Rate of Diffusion through a Solution

**Diffusion** in a gas is the random motion of particles involved in the net movement of a substance from an area of high concentration to an area of low concentration. Each particle in a given gas continues to collide with other particles. In regions of the gas where the particle density is the highest, the particles bounce off each other and the boundary of their container at a greater rate than particles in less-dense regions.

For a gas, the rate at which diffusion occurs is proportional to the square root of the density of the gas. The density of a gas is equal to the mass of the gas divided by the volume of the gas. If the volume is held constant one gas is compared with another with another,

\(\dfrac{R_2}{R_1} = \sqrt{\dfrac{M_1}{M_2}}\)

where R is the rate of diffusion in mol/s and M is the molar mass in g/mol. This is known as **Graham's law of diffusion.**

For a volume of solution that does not change:

\[J = -D\dfrac{dc}{dx}\]

- J is the flux, or movement, of the molecules in a given time interval denoted by units of moles/(time×area)
- D is the diffusivity constant, which describes the speed at which at object diffuses and has units of area/time
- Δc refers to the change in concentration from a point in time where no diffusion occurs to a point in time where the diffusion is complete, denoted by units of (moles/volume)
- Δx refers to the change in distance that a given particle undergoes during diffusion and has units of length.

Consider a cylinder with a region of high concentration and a region of low concentration.

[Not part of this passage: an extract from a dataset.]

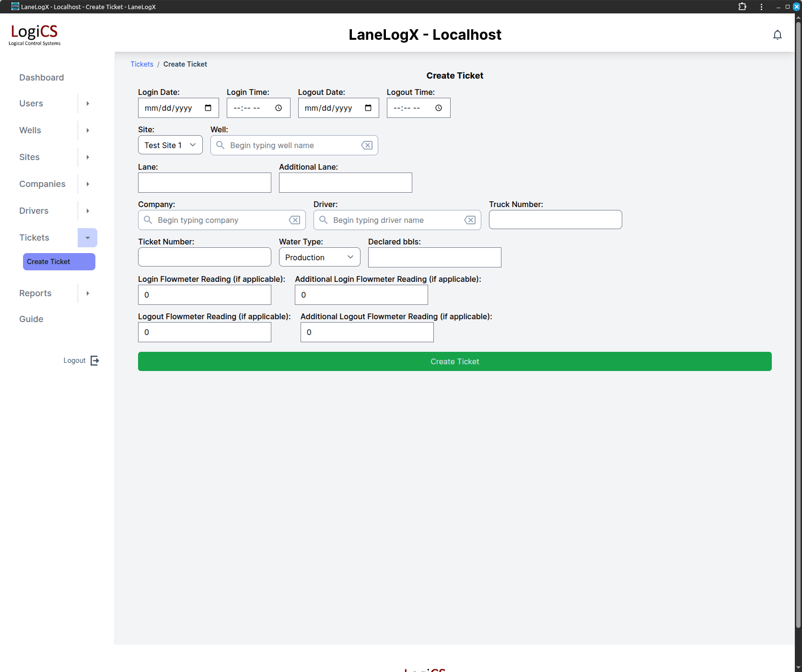The width and height of the screenshot is (802, 672).
Task: Open the Logout Date calendar picker icon
Action: (368, 108)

The volume of the region with no molecules can be designated as Area(of a circle) × L(length of the gap).

- The high concentration point on the left may be treated as \(C(X-1/2L)\)
- The low concentration point on the right may be treated as \(C(X+1/2L)\)

If the time interval is designated as ΔT, then:

- Average concentration coming from the left \(\propto C(X-1/2L) \times L \times Area \times \Delta{T}\)
- Average concentration coming from the right \(\propto C(X+1/2L) \times L \times Area \times; \Delta{T}\)

The total flux may be represented as:

\[J \propto \dfrac{[C(X-1/2L) \times L \times Area \times \Delta{T}] [C(X+1/2L) \times L \times Area \times \Delta{T}]}{(Area)(\Delta{T})}\]

Using the following relationship:

\(C(X+1/2L) = C(X)+1/2L \times \dfrac{dc}{dx}C(X-1/2L) = C(X)-1/2L \times \dfrac{dc}{dx}\)

Then:

\[J \propto -L^2\dfrac{dc}{dx}\]

L_{2} may be incorporated into the diffusivity constant D, and the equation for the flux may be rewritten as:

\[J = -D\dfrac{dc}{dx}\]

An incremental volume may have diffusion at both the rear and front surfaces of the volume. The rate at which the concentration changes with respect to the second derivative of the concentration gradient is given by the following formula:

\(\dfrac{\partial{C}}{\partial{T}} = x\dfrac{\partial ^2C}{\partial x^2}\)

If the front gradient allows (and thus drives) an uptake of solution into the incremental volume more quickly than the rear gradient allows for its dissipation, then the second derivative is positive. If the rear gradient allows for (and thus drives) the concentration out of the incremental volume more quickly than the front gradient allows for its uptake, then the second derivative is negative.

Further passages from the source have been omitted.